RECORDS FOR THE TASK:
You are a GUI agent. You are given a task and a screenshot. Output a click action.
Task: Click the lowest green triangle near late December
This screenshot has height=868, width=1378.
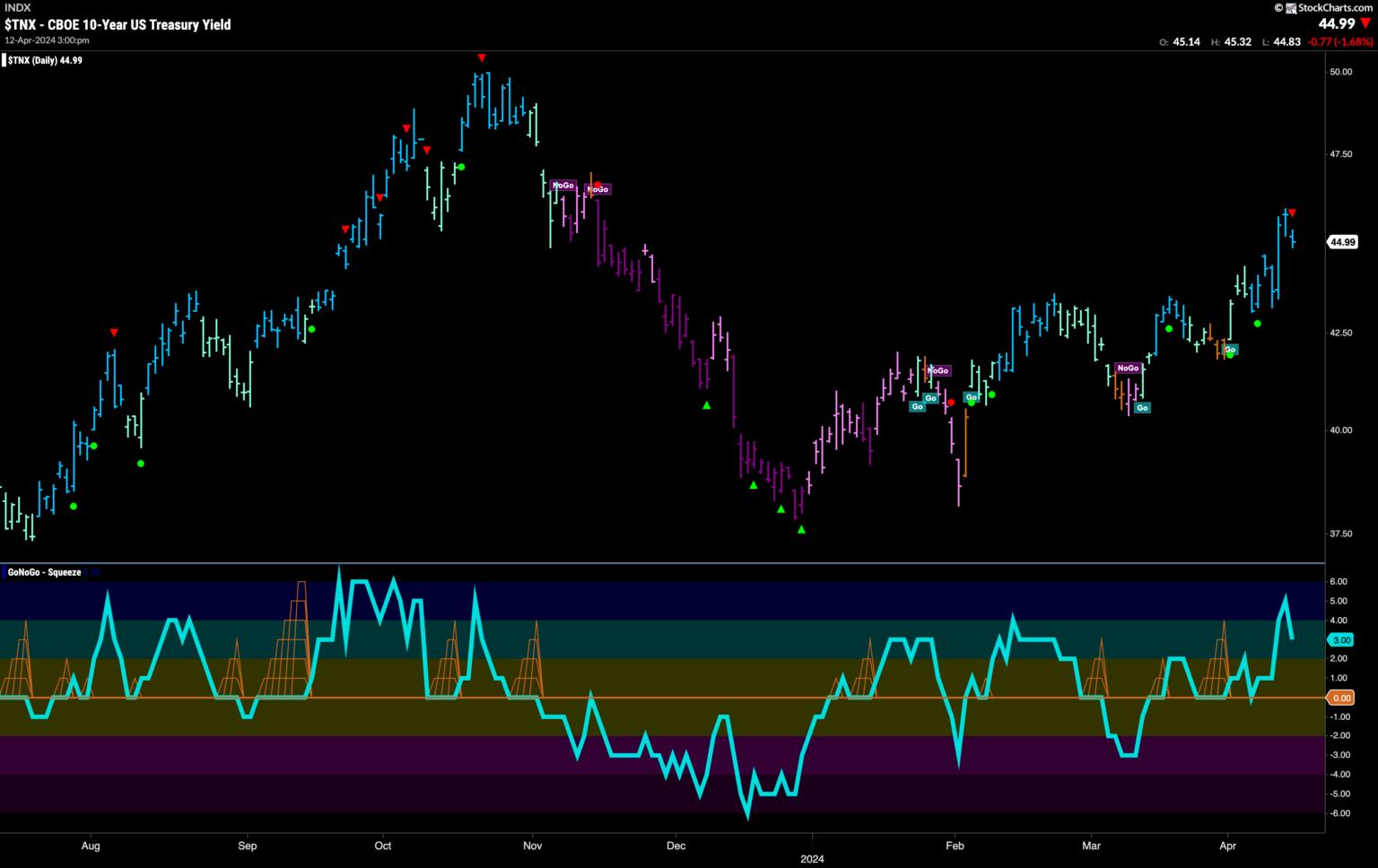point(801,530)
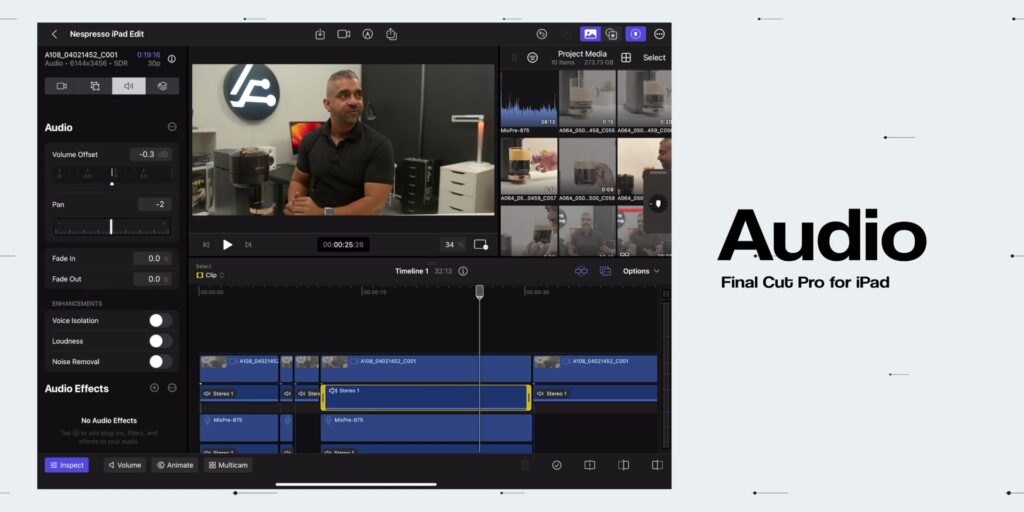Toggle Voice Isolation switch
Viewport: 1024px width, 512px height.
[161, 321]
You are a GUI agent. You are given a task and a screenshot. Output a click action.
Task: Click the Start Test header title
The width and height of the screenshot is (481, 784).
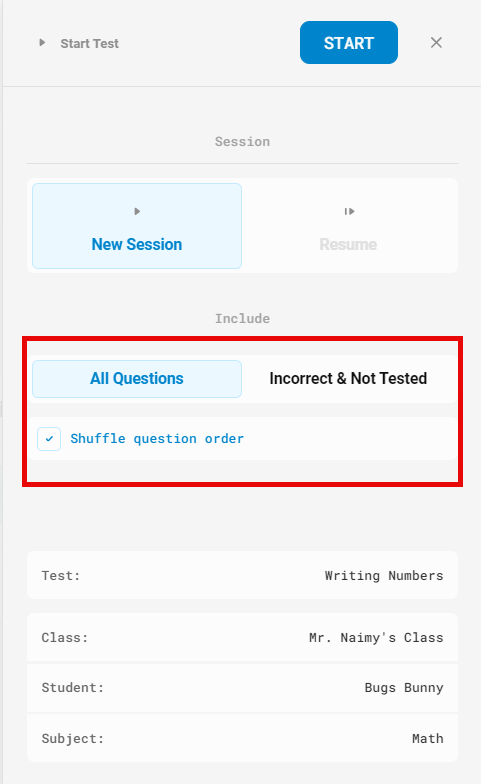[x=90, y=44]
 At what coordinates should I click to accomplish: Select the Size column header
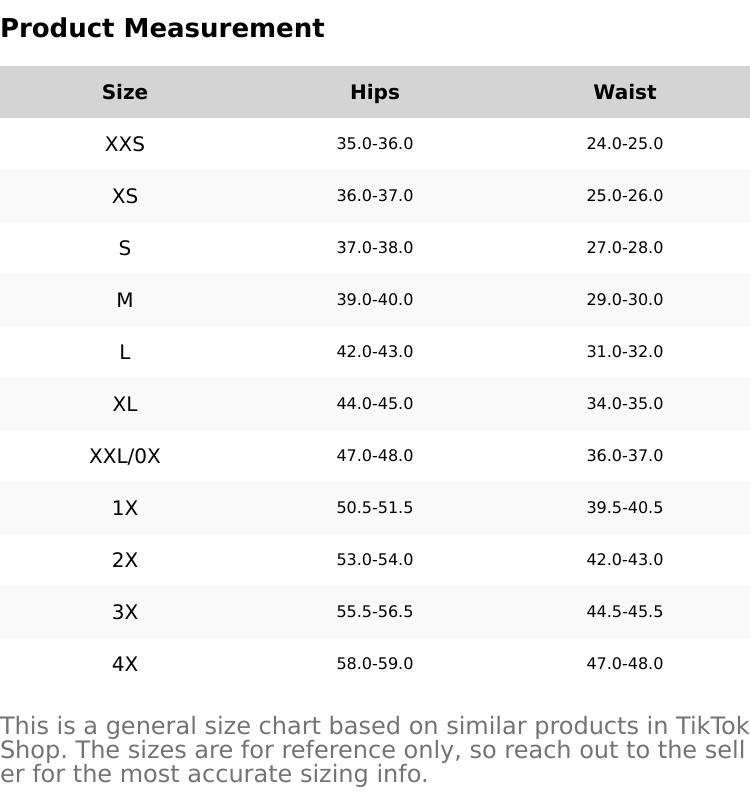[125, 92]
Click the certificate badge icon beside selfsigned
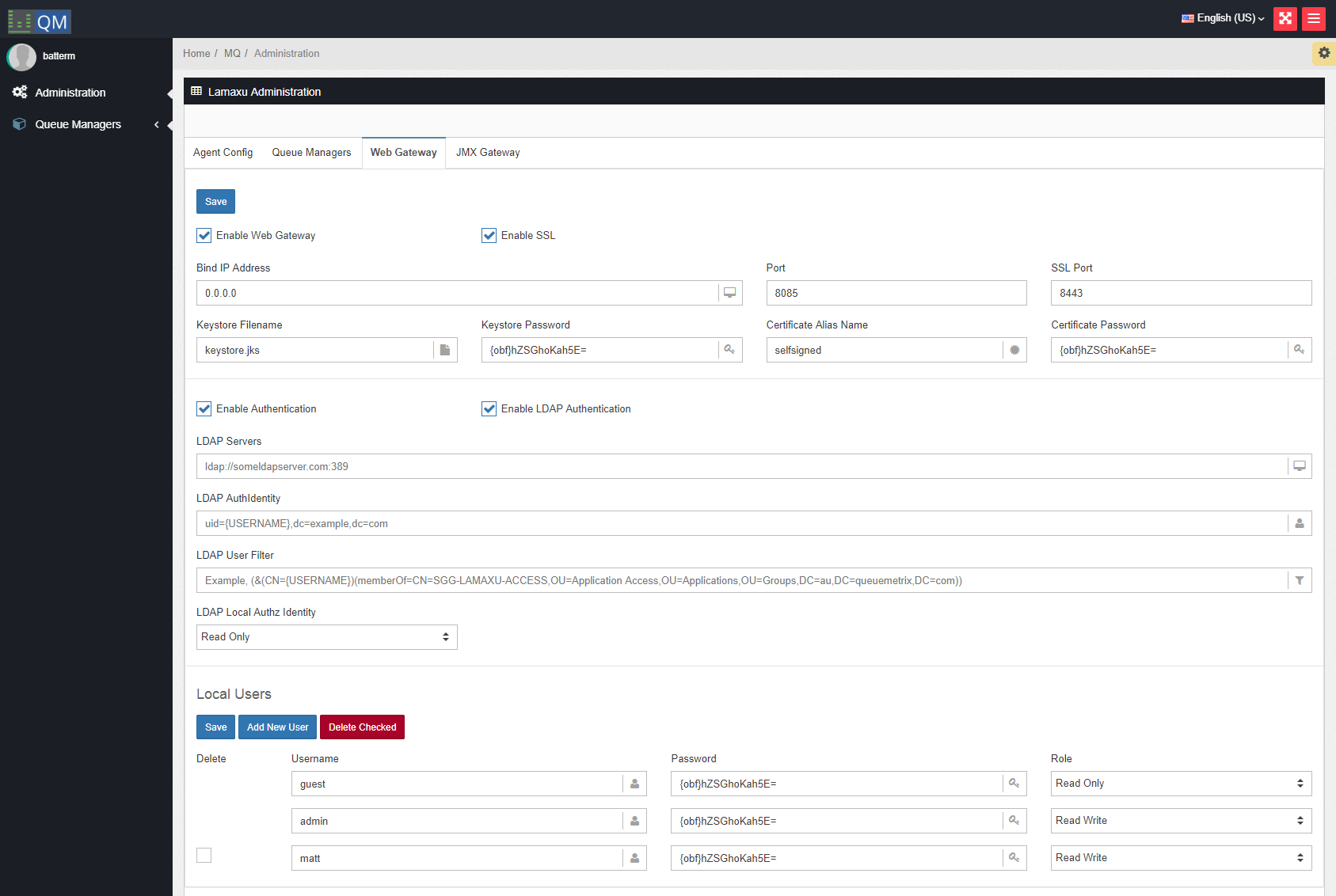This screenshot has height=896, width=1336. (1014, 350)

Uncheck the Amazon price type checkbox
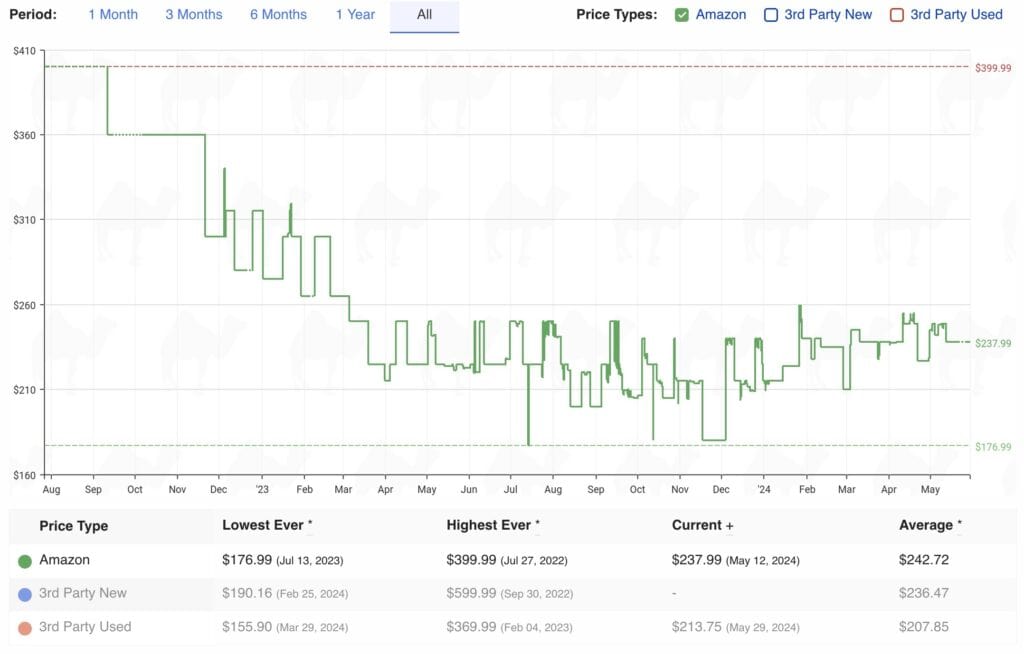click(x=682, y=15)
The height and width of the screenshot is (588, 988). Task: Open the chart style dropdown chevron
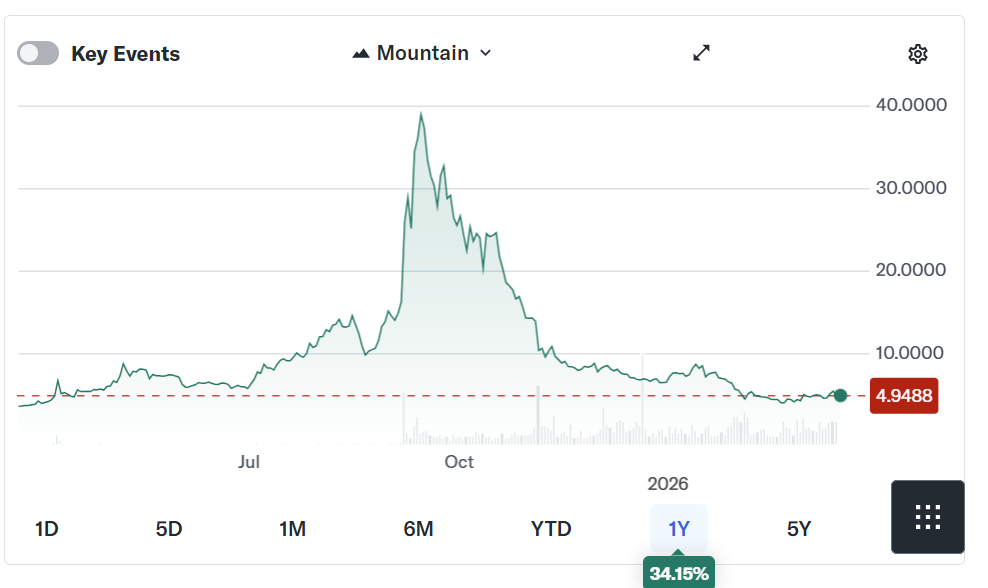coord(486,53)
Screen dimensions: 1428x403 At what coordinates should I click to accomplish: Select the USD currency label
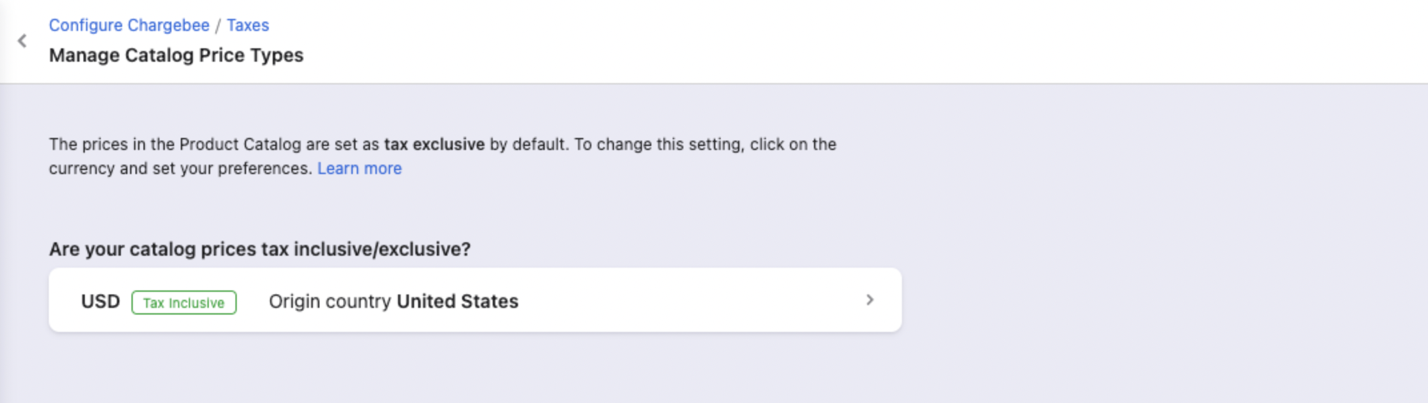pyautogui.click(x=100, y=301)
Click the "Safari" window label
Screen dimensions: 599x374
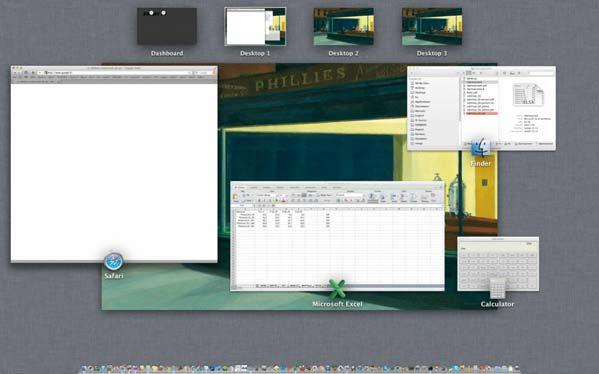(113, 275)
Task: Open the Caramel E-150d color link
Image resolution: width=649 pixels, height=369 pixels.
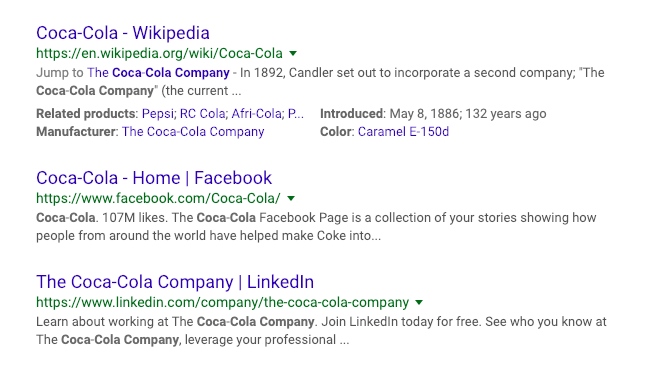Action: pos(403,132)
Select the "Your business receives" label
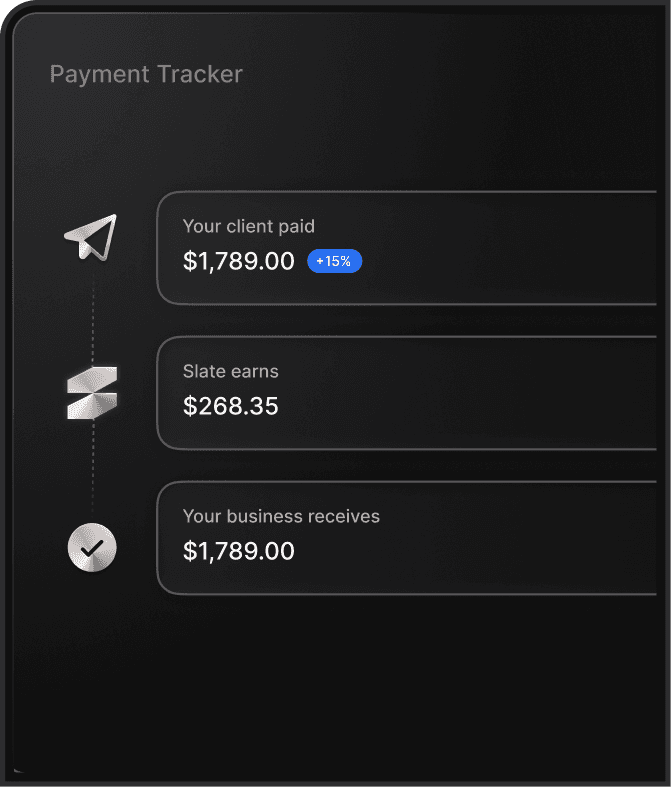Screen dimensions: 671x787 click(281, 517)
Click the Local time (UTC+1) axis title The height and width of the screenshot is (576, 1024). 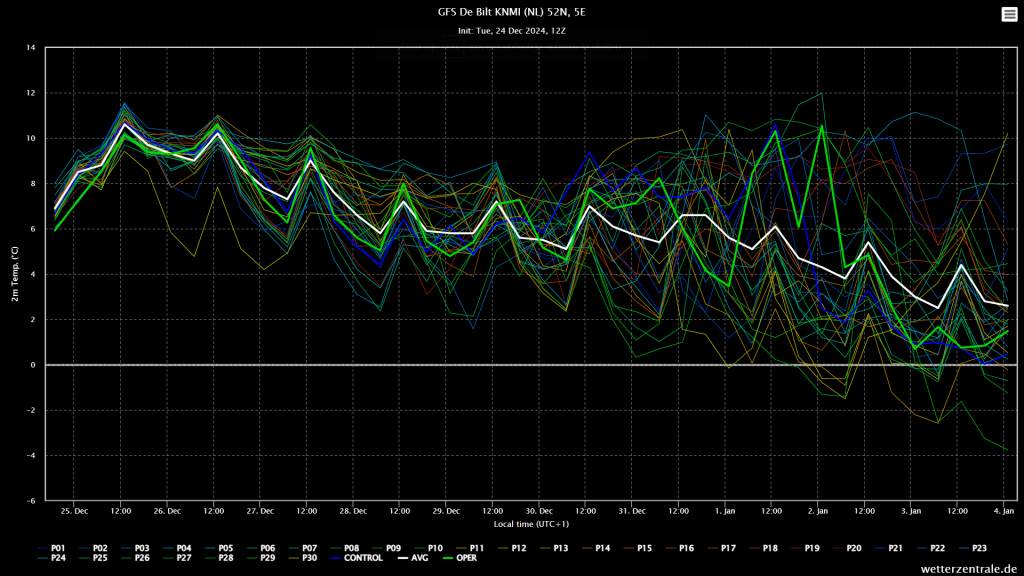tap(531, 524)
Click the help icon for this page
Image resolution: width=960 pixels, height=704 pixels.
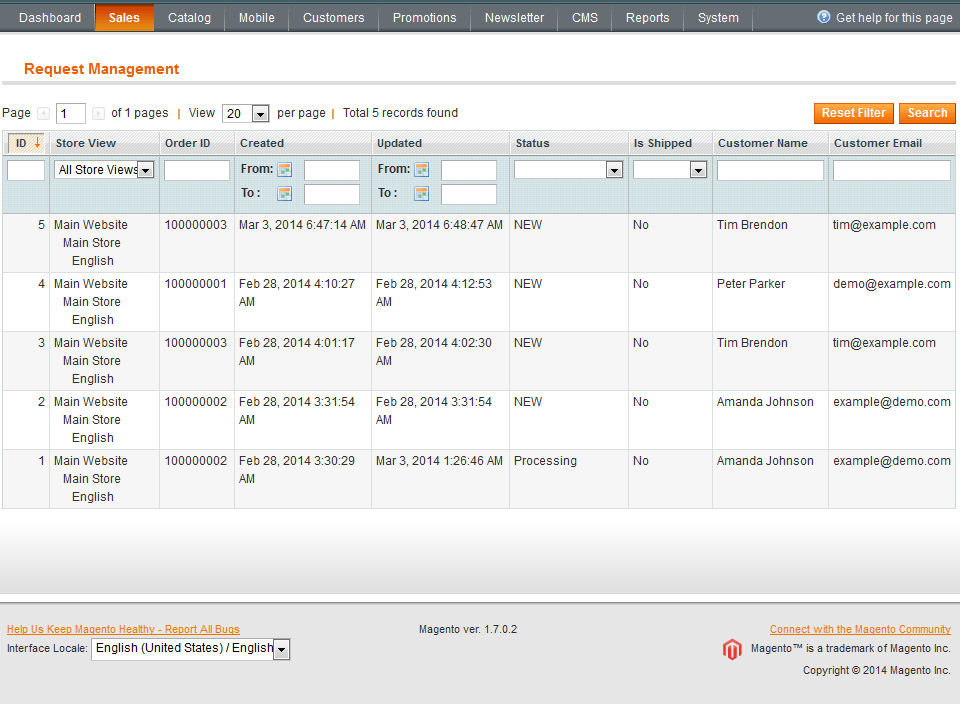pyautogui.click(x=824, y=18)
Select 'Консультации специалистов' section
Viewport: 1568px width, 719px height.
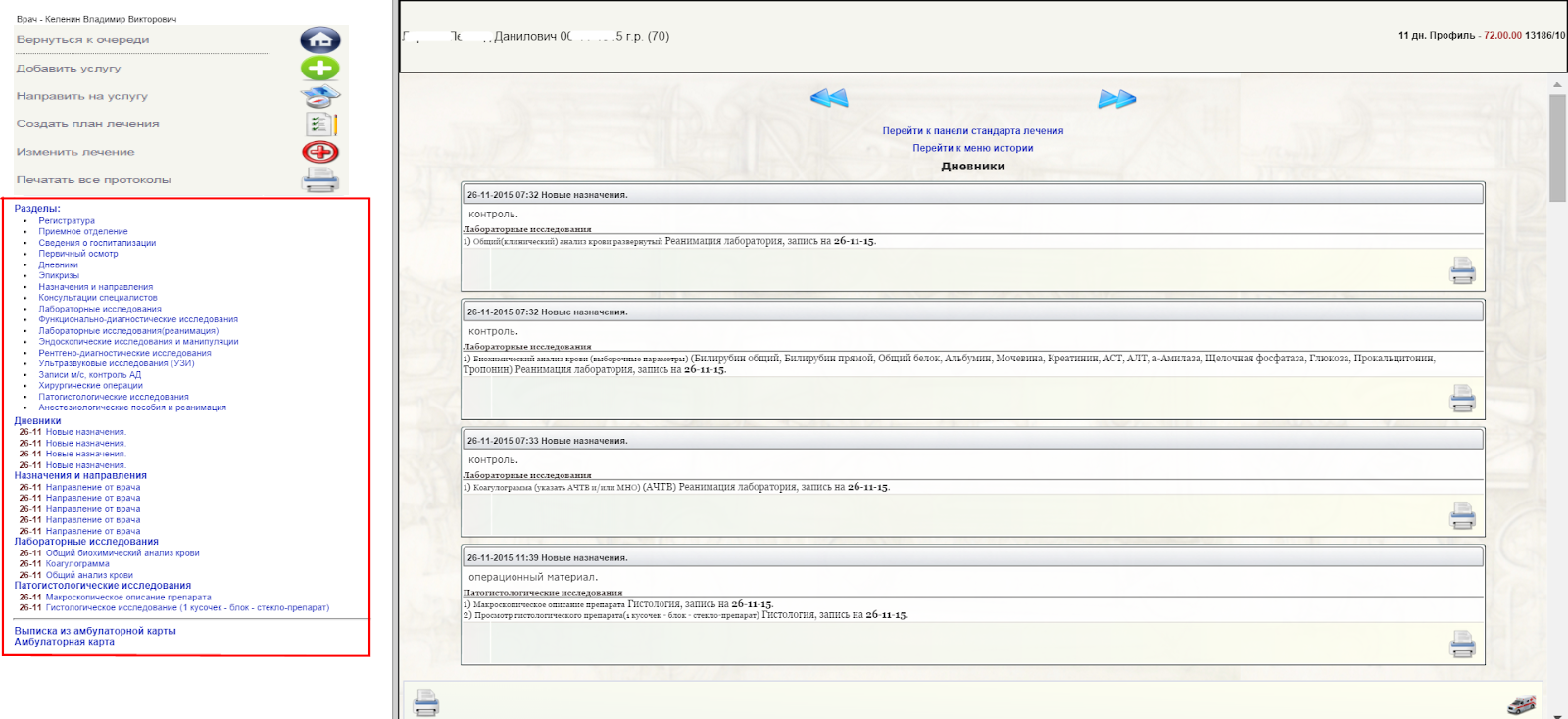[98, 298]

WORK ITEM: From the line containing "Image resolution: width=960" to the last line of the entries, output every line exactly as written, but leave out the pictures.

TASK OUTPUT:
Image resolution: width=960 pixels, height=704 pixels.
pyautogui.click(x=824, y=18)
Select 'Консультации специалистов' section
Viewport: 1568px width, 719px height.
[98, 298]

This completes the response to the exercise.